While the prices of cryptocurrency continue to soar, reaching the threshold of 17,000 dollars, Bitcoin is now a real energy drain. This is in any case what reveals a recent study conducted by Digiconomist. Indeed, according to the results of this study, a Bitcoin transaction would consume as much energy as eight American households combined. The value of the virtual currency would push the miners to use machines more and more powerful and increasingly greedy energy to extract the maximum of chips.
According to Digitronics, the current value of bitcoin would push miners to use machines that can consume up to 24 terawatt hours per year. It is the equivalent of the consumption of a country like Nigeria with its 186 million inhabitants over the same period. This equates to an average of 215-kilowatt-hours of energy consumed by miners for each transaction.
The number of transactions per day is estimated at 300,000 currently, so it represents enough energy to feed the average American home for more than a week. The study also points out that the energy consumed by miners worldwide could suffice the electricity needs of 2.26 million US households.
The figures revealed by this study come to raise the question of the actual value provided by Bitcoin in view of the amount of energy required by transactions, but especially the environmental impact. Since 2015, the energy consumption of minors continues to grow and is far superior to that of conventional digital payment methods. This is because the dollar value of bitcoin is directly proportional to the amount of electricity used to exploit it. As the price goes up, the energy consumption follows.

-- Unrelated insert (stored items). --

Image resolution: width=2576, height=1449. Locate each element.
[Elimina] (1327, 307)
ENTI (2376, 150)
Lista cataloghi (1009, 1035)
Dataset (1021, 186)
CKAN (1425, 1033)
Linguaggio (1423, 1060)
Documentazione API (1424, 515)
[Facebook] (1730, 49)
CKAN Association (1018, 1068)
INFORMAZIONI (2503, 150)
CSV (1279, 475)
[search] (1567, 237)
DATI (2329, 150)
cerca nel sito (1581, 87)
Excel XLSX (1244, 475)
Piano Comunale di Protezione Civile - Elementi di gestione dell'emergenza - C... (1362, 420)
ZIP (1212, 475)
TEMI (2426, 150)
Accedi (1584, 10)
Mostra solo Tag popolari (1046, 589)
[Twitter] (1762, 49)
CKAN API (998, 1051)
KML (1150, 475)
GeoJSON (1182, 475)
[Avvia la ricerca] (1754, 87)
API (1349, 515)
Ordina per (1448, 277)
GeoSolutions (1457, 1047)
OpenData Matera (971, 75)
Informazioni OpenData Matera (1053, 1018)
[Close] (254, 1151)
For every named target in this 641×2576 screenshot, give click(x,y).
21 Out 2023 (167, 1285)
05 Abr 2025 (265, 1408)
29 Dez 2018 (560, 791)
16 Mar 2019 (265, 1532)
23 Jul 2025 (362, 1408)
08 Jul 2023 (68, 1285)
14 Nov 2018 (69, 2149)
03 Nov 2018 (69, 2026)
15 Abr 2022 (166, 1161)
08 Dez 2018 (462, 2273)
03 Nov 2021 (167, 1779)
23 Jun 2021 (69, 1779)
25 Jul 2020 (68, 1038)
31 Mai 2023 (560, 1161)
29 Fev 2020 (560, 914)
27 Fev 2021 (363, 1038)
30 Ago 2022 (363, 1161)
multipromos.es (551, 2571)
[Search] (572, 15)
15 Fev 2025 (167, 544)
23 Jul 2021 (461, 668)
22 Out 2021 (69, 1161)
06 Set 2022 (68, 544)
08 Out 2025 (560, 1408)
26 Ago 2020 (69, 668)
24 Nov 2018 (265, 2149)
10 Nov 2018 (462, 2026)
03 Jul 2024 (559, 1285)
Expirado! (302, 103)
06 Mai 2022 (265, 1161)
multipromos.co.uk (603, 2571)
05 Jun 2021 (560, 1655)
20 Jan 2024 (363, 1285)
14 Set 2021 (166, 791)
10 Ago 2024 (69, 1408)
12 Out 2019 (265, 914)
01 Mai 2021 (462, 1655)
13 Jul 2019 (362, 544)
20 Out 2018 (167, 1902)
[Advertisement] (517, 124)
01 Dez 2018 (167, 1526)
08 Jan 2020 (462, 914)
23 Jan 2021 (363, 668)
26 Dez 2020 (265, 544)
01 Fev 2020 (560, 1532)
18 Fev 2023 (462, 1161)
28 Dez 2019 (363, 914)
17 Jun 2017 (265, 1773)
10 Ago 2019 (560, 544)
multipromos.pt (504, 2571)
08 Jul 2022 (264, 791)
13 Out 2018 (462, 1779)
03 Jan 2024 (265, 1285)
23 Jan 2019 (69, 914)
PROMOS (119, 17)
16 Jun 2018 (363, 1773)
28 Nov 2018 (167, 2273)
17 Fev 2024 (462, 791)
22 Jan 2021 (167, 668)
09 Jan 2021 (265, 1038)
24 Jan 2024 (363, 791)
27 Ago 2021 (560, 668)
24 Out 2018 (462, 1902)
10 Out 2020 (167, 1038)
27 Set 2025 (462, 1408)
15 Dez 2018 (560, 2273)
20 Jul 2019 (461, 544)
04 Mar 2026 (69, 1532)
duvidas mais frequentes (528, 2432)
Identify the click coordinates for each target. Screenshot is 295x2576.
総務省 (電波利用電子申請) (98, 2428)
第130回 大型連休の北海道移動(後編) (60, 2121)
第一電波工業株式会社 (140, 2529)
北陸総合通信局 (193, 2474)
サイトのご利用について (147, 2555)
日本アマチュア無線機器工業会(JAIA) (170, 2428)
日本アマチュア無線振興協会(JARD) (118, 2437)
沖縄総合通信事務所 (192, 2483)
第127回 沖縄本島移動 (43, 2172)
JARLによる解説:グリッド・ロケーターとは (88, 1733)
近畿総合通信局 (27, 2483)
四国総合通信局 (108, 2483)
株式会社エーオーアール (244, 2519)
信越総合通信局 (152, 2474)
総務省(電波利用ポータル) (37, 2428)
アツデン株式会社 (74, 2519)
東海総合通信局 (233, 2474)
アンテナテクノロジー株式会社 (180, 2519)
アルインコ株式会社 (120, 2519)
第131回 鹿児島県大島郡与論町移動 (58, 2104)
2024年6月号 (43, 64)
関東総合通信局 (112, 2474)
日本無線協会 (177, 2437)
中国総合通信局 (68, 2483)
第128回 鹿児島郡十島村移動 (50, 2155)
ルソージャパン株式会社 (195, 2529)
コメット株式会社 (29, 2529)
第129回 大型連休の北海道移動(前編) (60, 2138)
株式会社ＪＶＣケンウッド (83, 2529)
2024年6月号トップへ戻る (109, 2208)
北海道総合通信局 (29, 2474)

Even if the model used in the study is not accurate, it gives an idea of the problem of extracting Bitcoin if it continues at this rate. Such energy consumption generates a considerable carbon emission. In fact, the study reveals that a single mine is responsible for 13,000 kg of CO2 emissions per bitcoin, i.e. between 24,000 and 40,000 kg of CO2 per hour. This represents the average fuel consumption of a car that has traveled 203,000 kilometers, according to a study of car CO2 emissions in Europe.
In a global context marked by climate change resulting in forest fires, droughts, and floods, it is pertinent to ask the question of the environmental impact of Bitcoin. Some observers believe that the problem will only get worse given the direct relationship between energy consumption and the number of transactions processed.
Even if there are initiatives that try to limit the environmental impact including increasing the number of transactions processed to reduce network congestion, it is still marginal because Bitcoin is several thousand times less effective than a network of cards credit.